The TOPCAT trial had 3445 participants with a median age of 69 (61-76, 25-75% IQR) years and included 1775 (52%) women. Of the trial population, 1722 (50%) were assigned to the spironolactone arm and 1723 (50%) to the placebo control arm. The EHR cohorts included 30,858 patients with a diagnosis of heart failure. Of these, 12,548 (41%) had one or more hospitalizations with a principal or a secondary diagnosis of heart failure (91,404 hospitalizations overall) and had at least one echocardiogram across either inpatient or outpatient settings, demonstrating an LVEF ≥45% and no prior echocardiograms with an LVEF <45%. There were 11,712 patients included in the final EHR cohorts who had at least one echocardiogram within six months of their hospital admission, similar to the TOPCAT inclusion criteria. Among the index hospitalization randomly chosen for each patient, 3588 (30%) patients were treated at YNHH YSC, 3435 (29%) at YNHH SRC, 2637 (22%) at BH, 591(5%) at GH, and 1461(12%) at LMH. Across these sites, the median age of patients ranged from 76 (IQR 65-85) years to 84 (IQR 76-90) years. The proportion of women ranged from 54% to 61%. Overall, the EHR cohorts were older, had more women, and had a higher proportion of minorities compared with TOPCAT (Table 1).

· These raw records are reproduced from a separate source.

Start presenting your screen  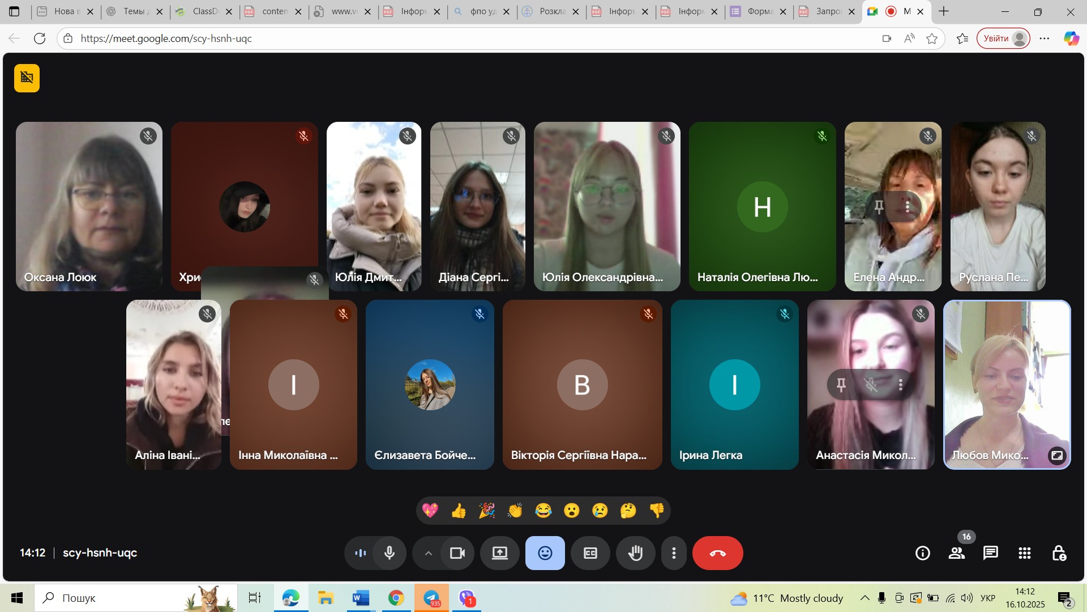(499, 553)
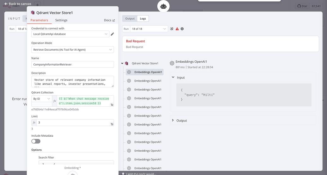Click the Name input field
This screenshot has width=327, height=175.
72,65
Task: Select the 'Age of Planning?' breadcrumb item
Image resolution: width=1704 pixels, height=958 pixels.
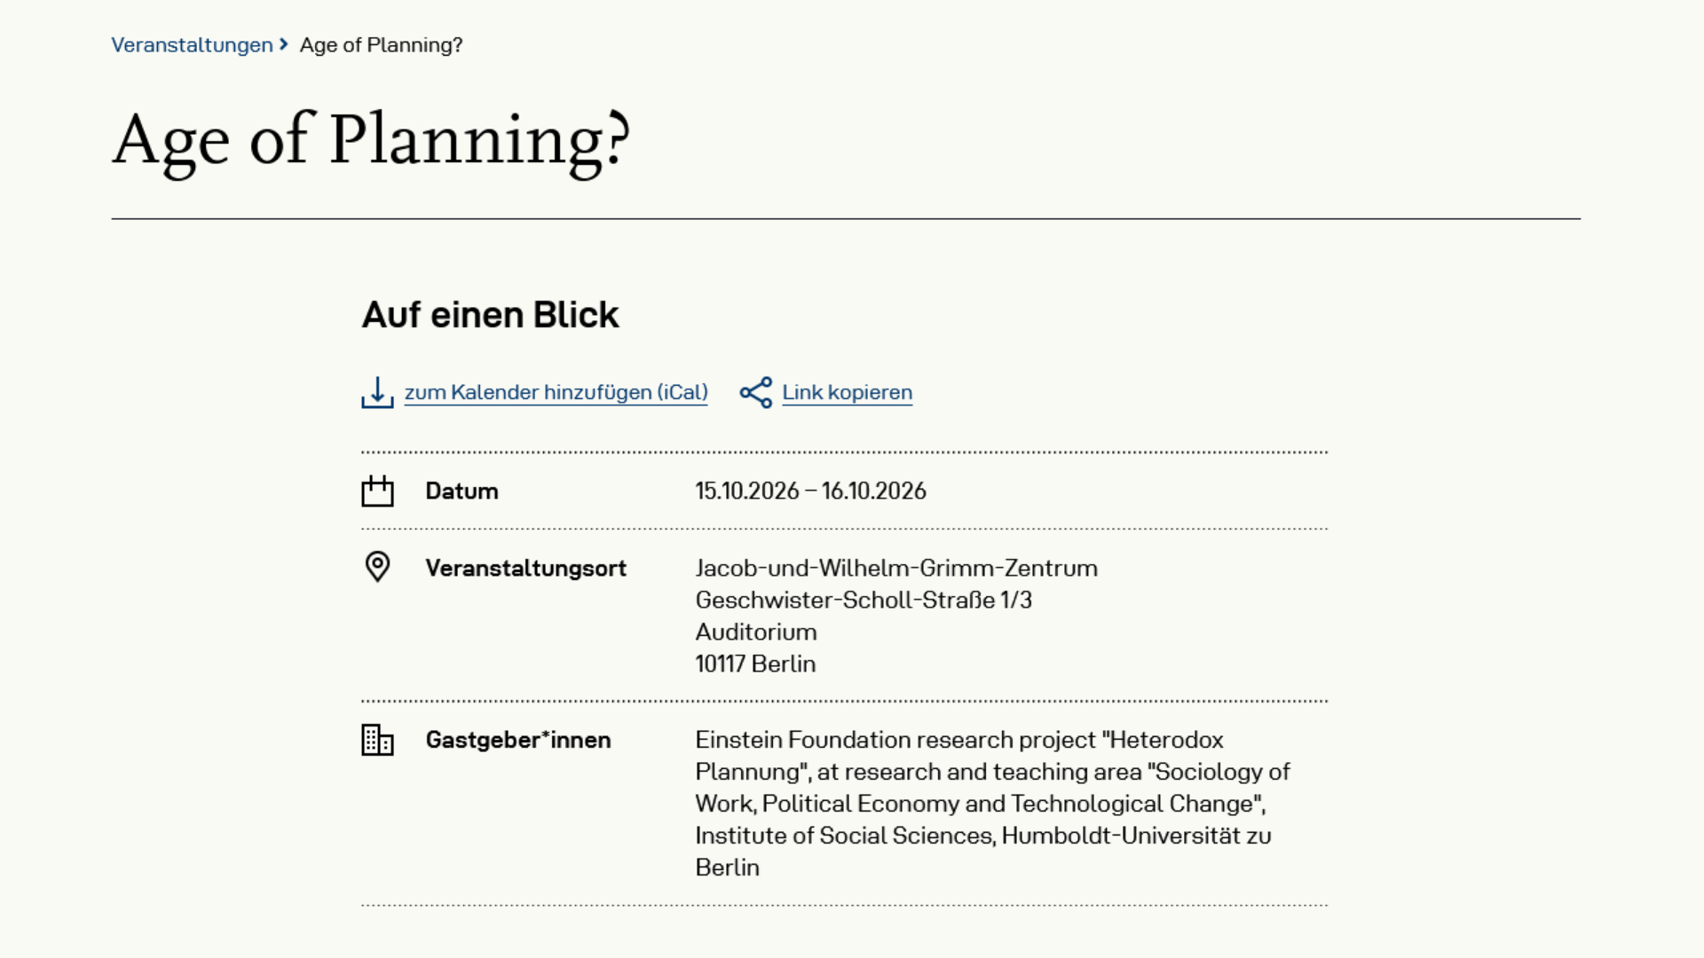Action: coord(381,45)
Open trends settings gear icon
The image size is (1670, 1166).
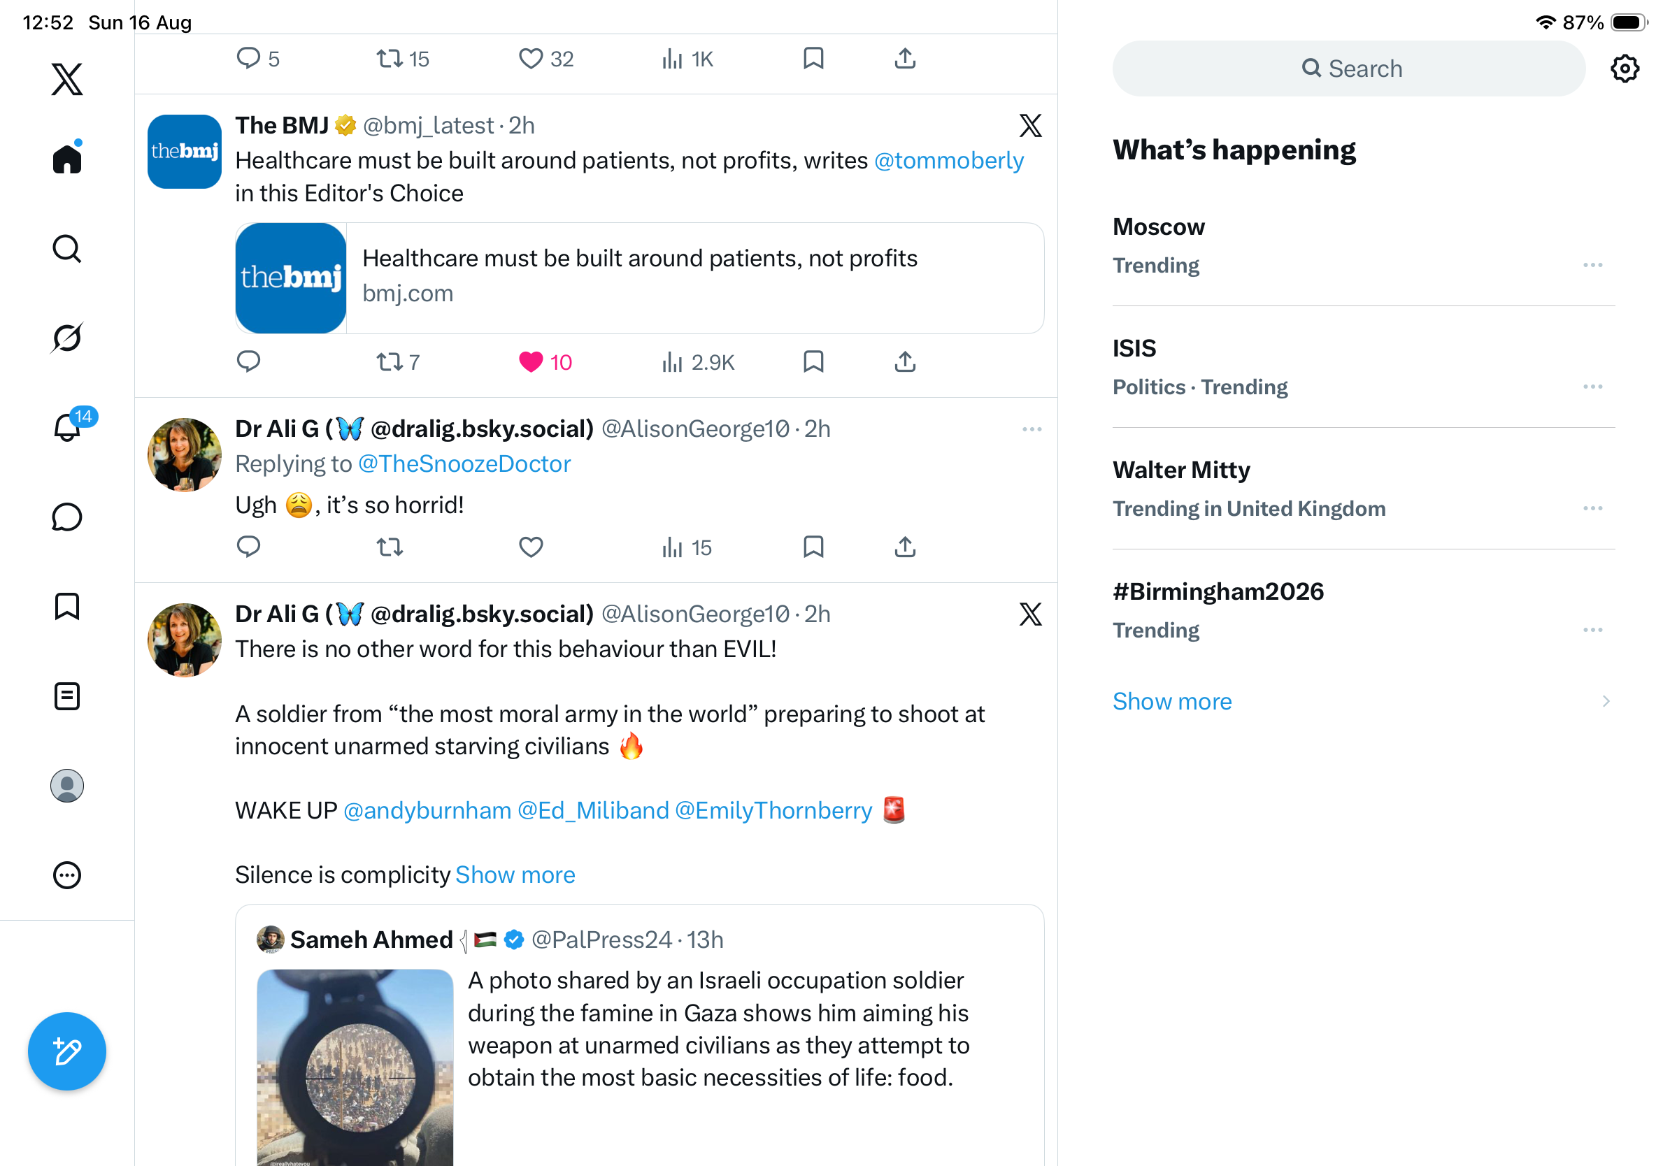1624,68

Similarity and representation between RCT and real-world EHR cohorts

Both by qualitative UMAP visualizations (eFigure 1) and quantitative similarity distance comparisons (Table 2), there was a phenotypic separation between the TOPCAT and EHR cohorts (median phenotypic distance of 0.23 (IQR 0.21-0.27, Figure 2b). These differences are in contrast to the treatment and placebo arms within the TOPCAT cohort, as well as pairs of sites in the EHR cohort that were less different (median phenotypic distance of 0.20 (IQR 0.18-0.23), Figures 2a and 2c). Acknowledging that phenotypic differences exist within each cohort simply due to the variation of phenotypic profiles, we indexed the similarity between cohorts to the similarity of phenotypic distances within the reference cohort, thus defining the ratio as the PDM. Using this approach, we confirmed the phenotypic similarity between the treatment and placebo arms of TOPCAT (PDM of 0.99 (IQR 0.98-1.0)) and estimated a median phenotypic distance metric between the EHR cohorts of (PDM of 0.98 (IQR 0.96-1.0)). In contrast, the PDM between the pooled EHR cohorts and the TOPCAT population was 10% above 1, at 1.1 (1.1-1.2). With regards to real-world individual representation within TOPCAT, we compared all EHR patients to the most representative TOPCAT participant, or the individual closest in phenotypic distance to all other participants, termed the index TOPCAT participant. All patients in the EHR cohorts were further in phenotypic distance from the index TOPCAT participant than 55% of the TOPCAT participants. In addition, the average patient in the EHR cohorts was further from the index TOPCAT patient than 80% of the TOPCAT patients.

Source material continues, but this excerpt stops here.